Solved – Training AUC and CV AUC in Boosted Regression Tree

aucboosting

My question is regarding the differences in the training data AUC score and the cross validation AUC score in boosted regression trees (BRT) built using the gbm.step function in the dismo package. I am observing training AUC scores ~0.10-0.20 higher than the CV AUC scores.

Background and methods:

I am using the dismo and gbm packages to build boosted regression trees for a wildlife species distribution study. We put GPS collars on 10 individual animals and took readings every 4 hours for 1 year. From each animal's year of collar data we randomly selected 50 winter locations, 50 summer locations, and 50 "available" or pseudo-absence locations from the animal's calculated home range. Habitat variables were sampled by a crew at each location and GIS sampled variables were also added to the data set.

The data from each animal were pooled together and population BRT models were calculated for each season using the gbm.step function. The gbm.step function assesses the optimal number of boosting trees using k-fold cross validation. The data are divided into 10 subsets, with stratification by prevalence and then a BRT model of increasing complexity is fit, calculating the residual deviance at each step. After each fold is processed, the function calculates the average holdout residual deviance and its standard error and then identifies the optimal number of trees at which the holdout deviance is minimized. The function then fits a model with the optimal number of trees and returns additional information from the cross validation process.

To determine the optimal the model parameters for tree complexity (model depth) and learning rate (shrinkage) in the gbm.step function, we first fitted fixed models of 80,000 trees to 10 levels of tree complexity (1-10) and 7 learning rates (0.005-0.0001) using the gbm.fixed function in the dismo package and the predict.gbm function in the gbm package. Deviance was calculated from models fitted to 25 percent of the locations and predicted to the remaining 75 percent. The combination of tree complexity and learning rate that achieved the lowest predictive deviance at greater than 1,000 trees were chosen as the parameters when fitting the BRT models using gbm.step. The bag fraction was left as the default (0.5).

The gbm.simplify function was then used to further reduce the models. The gbm.simplify function takes an initial BRT model and assesses the potential of removing predictors using k-fold cross validation. At each fold, the lowest contributing predictor is removed and the change in predictive deviance is computed relative to that obtained when using all predictors.
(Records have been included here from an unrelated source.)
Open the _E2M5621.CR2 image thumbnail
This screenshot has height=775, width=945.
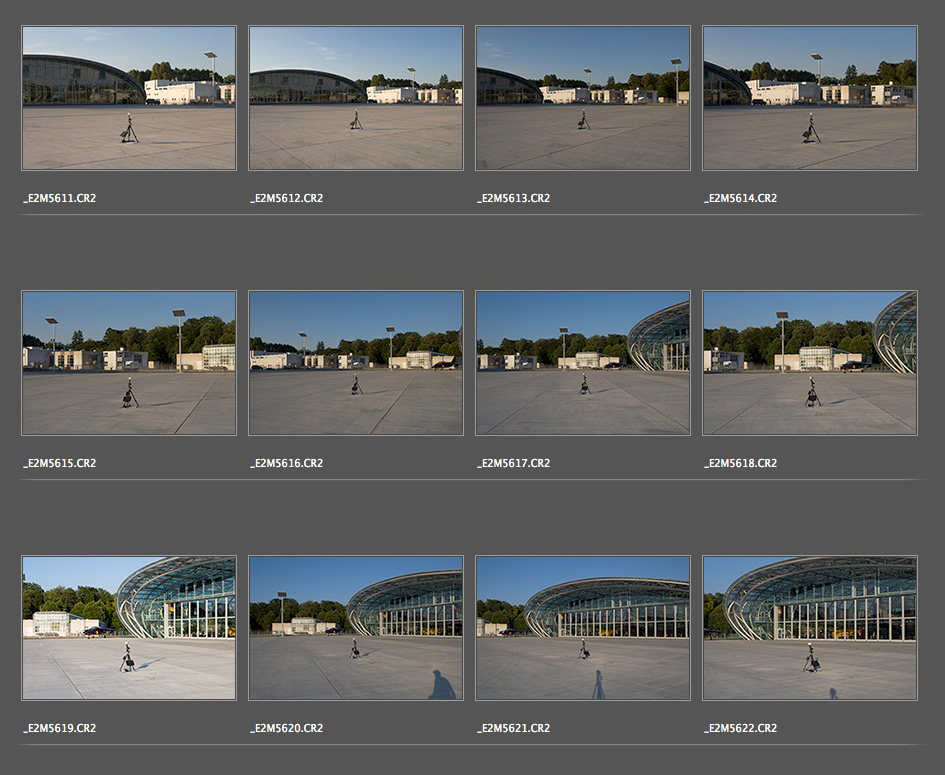(583, 628)
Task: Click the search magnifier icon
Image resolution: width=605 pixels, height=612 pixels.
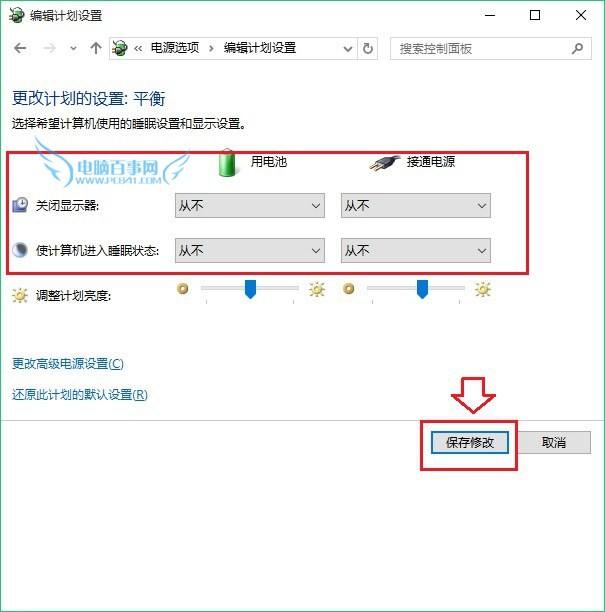Action: tap(577, 49)

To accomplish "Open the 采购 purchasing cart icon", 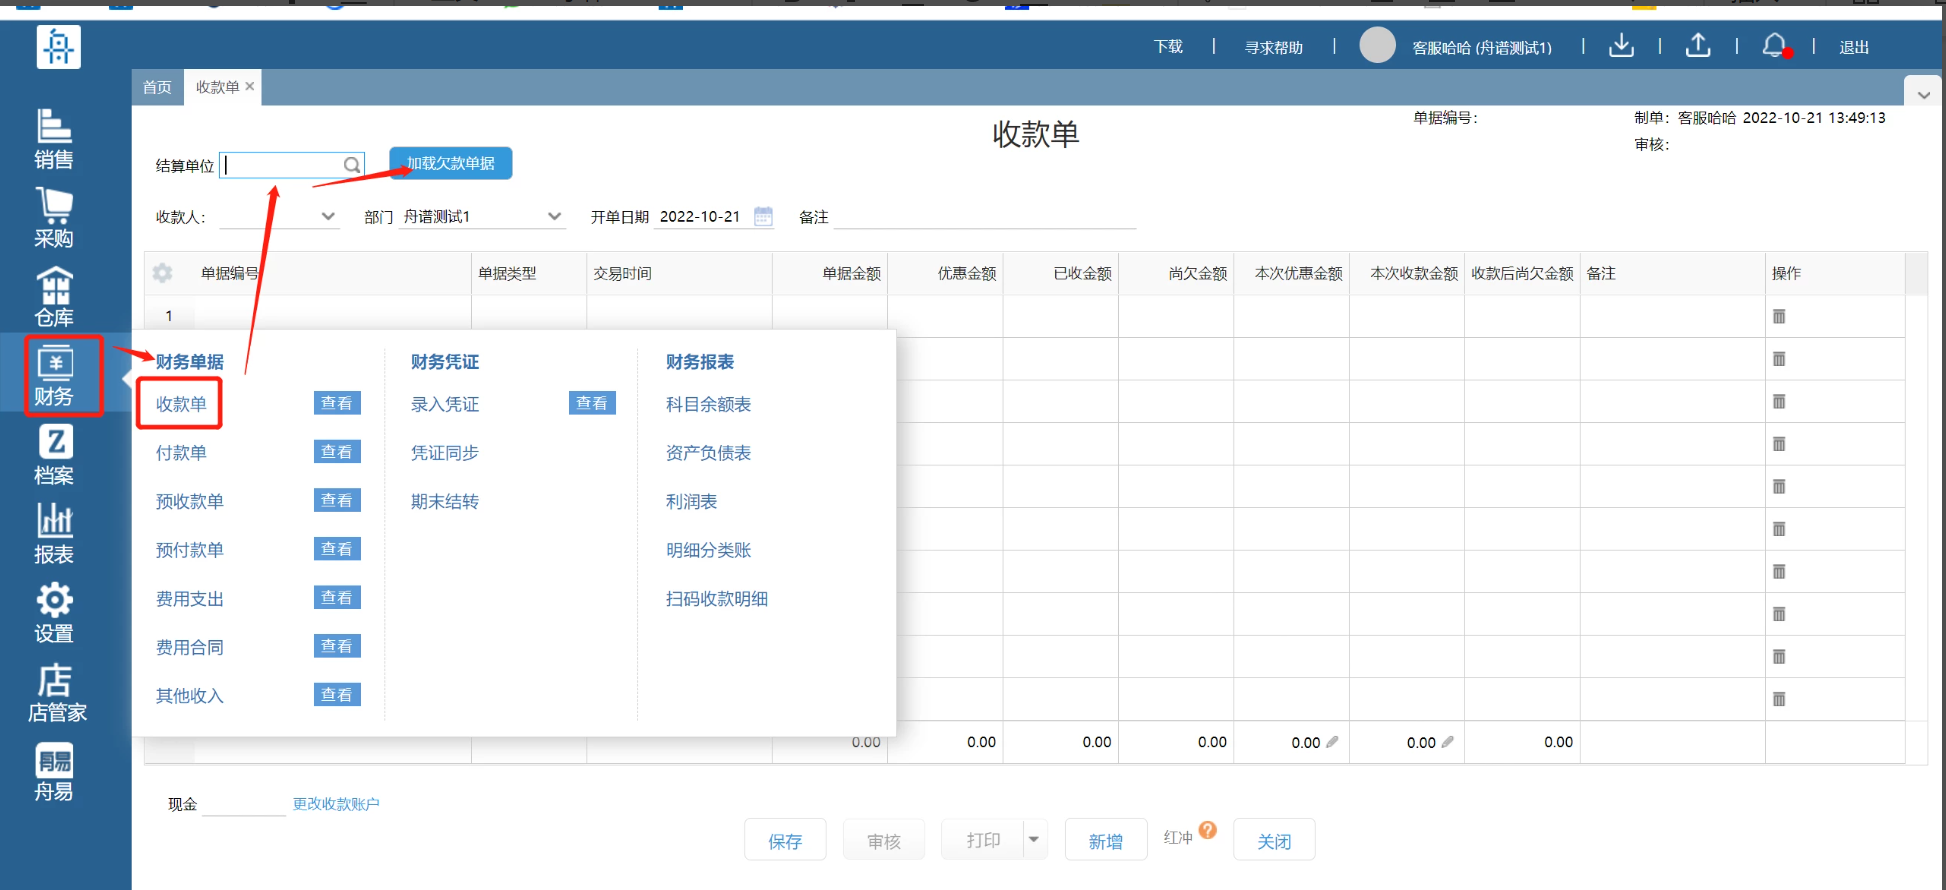I will [54, 218].
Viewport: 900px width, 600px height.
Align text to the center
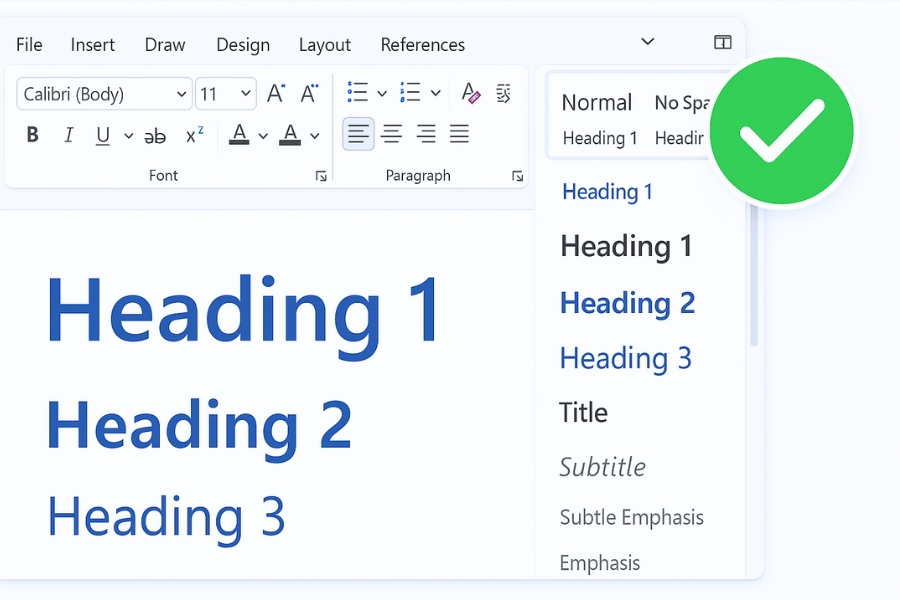click(391, 133)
At the conclusion of cross validation, the sequence of variable removal is identified for the full data set.

Lastly, reduced BRT models were built using gbm.step with the same model parameters as the base BRT models.

Results and questions:

The summer model returned a training AUC of 0.86 and a CV AUC of 0.65. The winter model returned a training AUC of 0.93 and a CV AUC of 0.71.
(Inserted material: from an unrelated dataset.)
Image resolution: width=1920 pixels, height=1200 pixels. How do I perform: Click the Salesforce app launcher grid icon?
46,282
In both cases, it looks as if the AUC for the training data set is excellent while the CV AUC score is poor to acceptable. I expect that there would be some difference in the training and CV AUC scores, but should this much of a difference be of concern? If not, how should I interpret and report these results? If it is of concern, what are some possible reasons for the differences and strategies I can take to fix them?

From texts and reading other posts similar to this question, I have a few ideas of possible reasons for the difference, but am not sure.

  1. The data are ordered by date, but I permutated the data row-wise before using gbm.fixed and predict.gbm. Also, from what I understand gbm.step also randomized the data.
  2. Could I have too few observations or too many variables? Could overfitting be an issue?
  3. All of the individual animals are pooled together, could differences in the preferences of each individual animal be contributing.
  4. Could the number CV folds in the gbm.step or gbm. simplify be at play? I used the default number of folds (10) for gbm.step and gbm.simplify. Would reducing the number of folds possibly help?

Best Answer

I expect that there would be some difference in the training and CV AUC scores, but should this much of a difference be of concern? If not, how should I interpret and report these results? If it is of concern, what are some possible reasons for the differences and strategies I can take to fix them?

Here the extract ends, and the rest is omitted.